Anything we can do to advance the cause of adaptive optics is all to the good. It’s obvious that a space-based observatory is preferable if we want to get the sharpest look at a distant object, but launch costs are still high and the kind of intricate interferometry missions that will one day let us take a close look at a distant exoplanet are still on the drawing boards. In the interim, learning how to get around the distortion caused by a planetary atmosphere allows us to do things with Earth-based telescopes that earlier astronomers wouldn’t have thought possible.

The kind of laser adaptive optics in use at the University of Arizona represents a useful advance in the state of the art.
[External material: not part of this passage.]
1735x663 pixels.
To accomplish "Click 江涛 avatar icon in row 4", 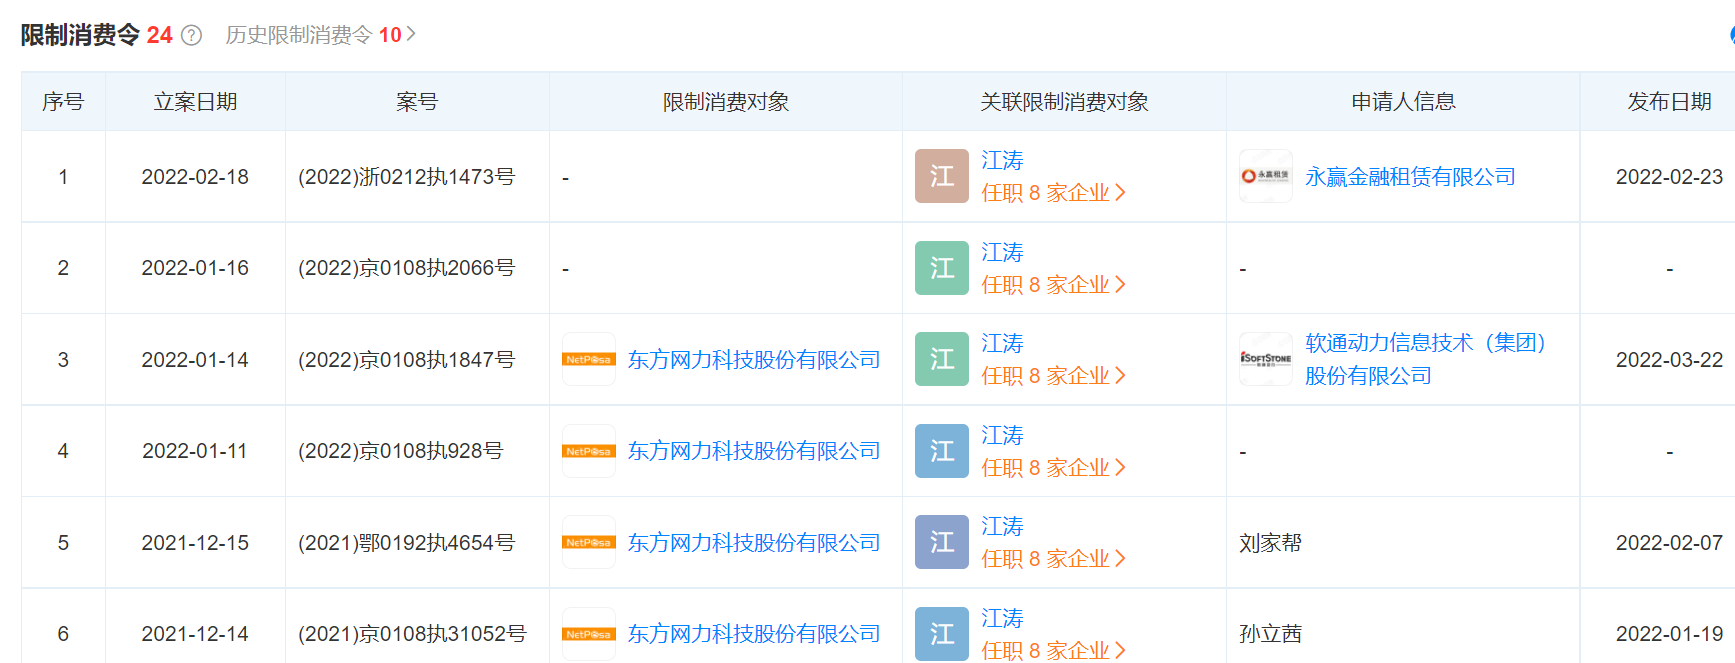I will point(941,451).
Make a telescope mirror pliable enough to respond to hundreds of actuators positioned on its back side and you can create a series of tiny adjustments as you look at the sky. The adjustments are necessary because atmospheric turbulence blurs the image, the result of rising heat disturbing the air a few thousand feet above our heads. Astronomers use a laser beam to create an artificial ‘star’ that gives them data about the turbulence. All of that information then goes into the computer that controls the mirror.

Image: A bundle of laser beams creates five artificial stars in the night sky above Mount Hopkins in Southern Arizona. Laser light reflected by air molecules is analyzed by a computer that drives the actuators on the adaptive mirror. (Image courtesy of Thomas Stalcup).

In the case of the work being done at Arizona by Michael Hart and team, there is not one laser ‘star’ but five. The 336 actuators on the back side of their telescope’s adaptive mirror smoothly alter its shape thousands of times each second. While techniques like these have grown increasingly sophisticated over the past two decades, Hart’s work is extending adaptive optics to a broader field of view. Until now, atmospheric blurring could only be canceled along a relatively narrow line of sight. Hart loses a bit of resolution to gain the larger field of view.

The result: The oldest galaxies, formed around ten billion years ago, become more susceptible to study. Hart says the new technique extends the range of observation:

“To understand the evolution of those ancient galaxies, we have to observe thousands of them and study their spectral characteristics and chemical composition, and taking a spectrum of a high red-shift galaxy takes a long time because they are so faint… With our new adaptive optics technique, you can now observe dozens at a time. Sampling thousands of galaxies’ spectra becomes feasible.”

Where next for adaptive optics? The current work allows cancelation of atmospheric turbulence over a field of two arc minutes (one-fifteenth of a full moon). Extending it to future instruments like the Giant Magellan Telescope should push its boundaries much further. The GMT is scheduled for completion in 2018, using a 24.5-meter primary mirror with adaptive optics that should be capable of producing images up to ten times sharper than those taken by the Hubble Space Telescope. Its uses in exoplanet discovery and observation, in addition to its other duties in astrophysics, should make it a potent competitor to space-based systems as we develop the skills and resources for the latter to take the next big step.

Will the GMT be able to see Earth-analogues around other stars? We know how tricky this will be. A planet of Jupiter’s size and orbit reflects only 10-9 of its star’s visual light, while a planet like Earth reflects only 10-10 of that light. But have a look at the image, which shows a young protoplanetary disk with embedded planet. A newly formed terrestrial planet at 1 AU is molten, with a temperature of 1500 K, its thermal emission capable of being detected in the mid-infrared range until the planet cools to the point where it becomes undetectable. As for intermediate age stars (around a billion years old), the GMT Science Case makes this point:

A survey of 100 intermediate age (~1 Gyr) stars within 10pc is likely to yield dozens of massive planets at larger radii than those probed by the radial velocity surveys. The Webb telescope will also be a powerful tool for addressing this issue, but the superior resolving power of the GMT will allow it to probe to larger distances and smaller orbital diameters.

Image: A model calculation of an evolving protoplanetary disk with an age of 30 million years as imaged with a perfect telescope (lower right), the Hubble Space Telescope, the Gemini 8m and the GMT, the latter two operating with extreme AO at 1.65μm. The GMT image reveals gaps and other structure in the disk, as well as the terrestrial mass protoplanet. Credit: GMT Consortium.

Adaptive optics working with an instrument like the GMT is suited for many more tasks than exoplanet hunting, of course, including investigations into the properties of dark matter and dark energy. What we’ve learned by building new instruments and extending the powers of those we already have, though, is that many of the discoveries they go on to make are utterly unanticipated by their builders. We can assume the same result from the new generation of AO-augmented telescopes that will so sharply increase the quality of Earth-based observation.